Each of the lines from the one that contains "Task: Create a new note" to the end of the entries below should be output exactly.

#### Exercise data
<<<<

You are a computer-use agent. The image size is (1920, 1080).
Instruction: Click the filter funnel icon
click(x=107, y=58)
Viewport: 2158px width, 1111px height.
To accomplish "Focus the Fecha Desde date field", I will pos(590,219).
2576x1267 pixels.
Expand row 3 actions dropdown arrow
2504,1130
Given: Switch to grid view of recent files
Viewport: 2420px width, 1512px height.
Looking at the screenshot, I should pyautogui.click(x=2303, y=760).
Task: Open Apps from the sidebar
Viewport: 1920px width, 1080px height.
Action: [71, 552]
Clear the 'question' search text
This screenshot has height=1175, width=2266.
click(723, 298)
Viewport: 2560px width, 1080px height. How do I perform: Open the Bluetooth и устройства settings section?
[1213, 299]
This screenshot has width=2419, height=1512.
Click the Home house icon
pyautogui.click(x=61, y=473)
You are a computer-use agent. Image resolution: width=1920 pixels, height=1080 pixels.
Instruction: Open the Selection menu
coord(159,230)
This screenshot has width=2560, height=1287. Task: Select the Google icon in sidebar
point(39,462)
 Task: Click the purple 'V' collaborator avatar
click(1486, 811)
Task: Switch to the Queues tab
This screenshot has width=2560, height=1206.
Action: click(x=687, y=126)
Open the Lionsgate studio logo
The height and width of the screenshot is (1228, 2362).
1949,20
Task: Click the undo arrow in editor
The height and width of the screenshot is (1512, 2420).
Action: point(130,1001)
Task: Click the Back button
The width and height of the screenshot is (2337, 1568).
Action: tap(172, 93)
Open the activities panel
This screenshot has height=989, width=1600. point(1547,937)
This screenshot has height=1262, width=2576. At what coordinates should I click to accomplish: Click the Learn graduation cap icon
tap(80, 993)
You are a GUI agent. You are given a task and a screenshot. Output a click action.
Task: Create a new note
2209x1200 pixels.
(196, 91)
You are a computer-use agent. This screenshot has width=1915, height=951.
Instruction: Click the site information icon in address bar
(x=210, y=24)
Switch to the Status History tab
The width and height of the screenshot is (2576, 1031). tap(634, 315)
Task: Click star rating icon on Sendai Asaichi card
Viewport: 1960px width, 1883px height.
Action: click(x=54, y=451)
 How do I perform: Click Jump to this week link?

>>>>

#### Reply
Task: Create a new note
2209x1200 pixels.
(196, 91)
You are a computer-use agent. This screenshot has width=1915, height=951.
Instruction: Click the site information icon in address bar
(x=210, y=24)
Switch to the Status History tab
The width and height of the screenshot is (2576, 1031). tap(634, 315)
Task: Click star rating icon on Sendai Asaichi card
Viewport: 1960px width, 1883px height.
Action: click(x=54, y=451)
 How do I perform: Click Jump to this week link?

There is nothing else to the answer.